Vous m’avez demandé de résumer, de mon côté, ma pensée. Vous la trouverez, toute résumée, dans L’existence juive, qui est un recueil des études que j’ai publiées depuis 1945. Je regrette beaucoup que ce livre ne vous soit pas parvenu ; il ne m’a pas été retourné mais, souvent, lorsque les adresses ne sont pas correctes, les livres se perdent. Je vous fais parvenir, par même courrier, un autre exemplaire de mon livre et j’espère que vous le recevrez rapidement.

Vous y lirez ceci :

  1. Que l’existence juive est toute en polarités et en déchirures, et que les problèmes s’y posent constamment en termes contestatoires : particularisme et universalisme – mitsvot rituelles et mitsvot du cœur – étude et action – Israël et Diaspora, etc., etc.
  2. Que l’existence est juive lorsqu’elle tente l’effort de concilier l’inconciliable, d’être simultanément dans le temps et dans l’éternité, dans la Maison et dans l’Univers, dans le rite et dans le cœur, dans la Gola et dans la Medina [l’État (d’Israël)], dans le Profane et dans le Sacré…
  3. Que ces synthèses ne sont jamais confortables : au contraire, le confort est le signe d’un compromis ou d’un replâtrage, mais non d’un effort, qui n’est comparable qu’avec la Lutte avec l’Ange, d’où Jacob sort simultanément blessé et béni, boitant et vainqueur. Le signe d’une existence juive, c’est sa difficulté, et c’est pour cela que le vrai Juif se tiendra toujours là où les options sont difficiles.
  4. Dans les cas-limites, où le choix exige une décision en faveur de l’une ou l’autre branche de la polarité, le critère doit être celui de la bonté et de la non-violence : tout acte religieux violent cesse par là-même d’être religieux ; les armes de l’esprit, ce sont, simultanément, la tolérance d’autrui et la fidélité à soi-même. À la limite, je me dois aux autres plus qu’à moi-même, aux hommes plus qu’à Dieu, à l’humanité plus qu’à Israël, et c’est en cela que je suis une personne religieuse juive.
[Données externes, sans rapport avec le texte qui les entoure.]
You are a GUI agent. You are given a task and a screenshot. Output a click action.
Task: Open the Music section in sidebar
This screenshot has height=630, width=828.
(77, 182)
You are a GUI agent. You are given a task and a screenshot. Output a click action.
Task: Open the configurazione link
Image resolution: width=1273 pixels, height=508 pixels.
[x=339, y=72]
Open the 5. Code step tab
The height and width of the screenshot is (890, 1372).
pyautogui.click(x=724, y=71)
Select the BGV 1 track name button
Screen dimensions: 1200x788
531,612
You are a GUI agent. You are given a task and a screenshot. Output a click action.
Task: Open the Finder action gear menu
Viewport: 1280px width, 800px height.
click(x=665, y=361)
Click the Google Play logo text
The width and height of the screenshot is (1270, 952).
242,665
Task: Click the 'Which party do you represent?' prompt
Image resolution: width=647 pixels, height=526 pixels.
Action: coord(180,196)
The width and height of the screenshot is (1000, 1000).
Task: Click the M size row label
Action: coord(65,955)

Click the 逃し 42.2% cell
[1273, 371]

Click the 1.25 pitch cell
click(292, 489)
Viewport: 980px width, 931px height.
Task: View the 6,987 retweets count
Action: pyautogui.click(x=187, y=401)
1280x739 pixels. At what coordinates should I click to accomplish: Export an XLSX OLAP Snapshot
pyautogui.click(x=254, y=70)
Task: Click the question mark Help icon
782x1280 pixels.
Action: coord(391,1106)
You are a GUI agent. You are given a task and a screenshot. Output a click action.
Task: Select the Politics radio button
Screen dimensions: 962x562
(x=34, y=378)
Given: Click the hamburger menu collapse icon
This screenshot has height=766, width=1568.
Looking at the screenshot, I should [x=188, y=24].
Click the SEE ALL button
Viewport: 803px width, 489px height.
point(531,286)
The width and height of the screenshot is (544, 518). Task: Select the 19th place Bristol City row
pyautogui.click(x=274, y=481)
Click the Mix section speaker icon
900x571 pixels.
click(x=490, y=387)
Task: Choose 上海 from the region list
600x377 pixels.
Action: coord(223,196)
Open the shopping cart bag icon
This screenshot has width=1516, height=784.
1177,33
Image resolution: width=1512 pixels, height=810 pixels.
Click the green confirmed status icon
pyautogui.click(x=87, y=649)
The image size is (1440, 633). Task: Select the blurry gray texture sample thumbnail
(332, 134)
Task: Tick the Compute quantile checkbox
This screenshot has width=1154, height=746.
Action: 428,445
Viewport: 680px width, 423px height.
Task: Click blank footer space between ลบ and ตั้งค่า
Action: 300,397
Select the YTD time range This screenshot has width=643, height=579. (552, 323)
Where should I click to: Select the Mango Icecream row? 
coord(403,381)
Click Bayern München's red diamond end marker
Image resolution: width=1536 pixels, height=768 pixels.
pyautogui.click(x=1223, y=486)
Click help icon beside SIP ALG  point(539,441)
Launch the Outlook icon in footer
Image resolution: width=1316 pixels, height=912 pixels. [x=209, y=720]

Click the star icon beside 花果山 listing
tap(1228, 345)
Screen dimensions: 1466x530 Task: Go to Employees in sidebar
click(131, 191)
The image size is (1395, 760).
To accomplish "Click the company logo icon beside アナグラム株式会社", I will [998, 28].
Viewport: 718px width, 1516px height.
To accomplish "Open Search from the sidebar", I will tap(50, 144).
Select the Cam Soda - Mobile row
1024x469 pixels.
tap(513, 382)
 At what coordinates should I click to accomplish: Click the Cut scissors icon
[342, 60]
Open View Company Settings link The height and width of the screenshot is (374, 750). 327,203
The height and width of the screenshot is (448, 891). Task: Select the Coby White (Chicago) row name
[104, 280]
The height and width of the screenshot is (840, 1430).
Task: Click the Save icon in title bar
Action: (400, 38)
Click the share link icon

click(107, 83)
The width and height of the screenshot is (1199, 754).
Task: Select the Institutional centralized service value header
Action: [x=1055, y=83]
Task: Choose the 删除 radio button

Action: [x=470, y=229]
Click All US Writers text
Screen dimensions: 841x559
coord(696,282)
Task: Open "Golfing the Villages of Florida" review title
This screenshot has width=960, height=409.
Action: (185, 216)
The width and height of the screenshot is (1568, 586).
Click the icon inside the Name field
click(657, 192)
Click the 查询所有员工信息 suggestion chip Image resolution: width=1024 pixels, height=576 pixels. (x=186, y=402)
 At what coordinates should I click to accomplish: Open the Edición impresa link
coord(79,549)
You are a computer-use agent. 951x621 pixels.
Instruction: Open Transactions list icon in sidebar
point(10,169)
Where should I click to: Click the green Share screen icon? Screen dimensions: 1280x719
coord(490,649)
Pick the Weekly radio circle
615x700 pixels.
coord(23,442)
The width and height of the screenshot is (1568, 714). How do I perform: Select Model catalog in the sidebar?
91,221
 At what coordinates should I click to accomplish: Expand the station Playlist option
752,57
Qu’il est difficile… de se résumer. J’ai essayé simplement de vous donner le ton de ma pensée. J’espère que mon livre vous en fournira le contenu !


Et maintenant, j’attends avec impatience votre propre lettre. Nos divergences, si tant est qu’il y en a, seront salutaires et stimulantes ; nos convergences, réconfortantes et également stimulantes. Et que notre dialogue soit le signe de notre amitié et du respect qu’en disciple j’essaie de porter, avec reconnaissance, à un Maître.

André Neher

Note :
  1. Revue publiée en français à Alexandrie, très lue à l’époque dans les milieux juifs intellectuels de langue française, les Cahiers Juifs ont accueilli notamment aussi d’importantes études de Jacob Gordin. Cette revue a cessé d’exister avec la seconde guerre mondiale.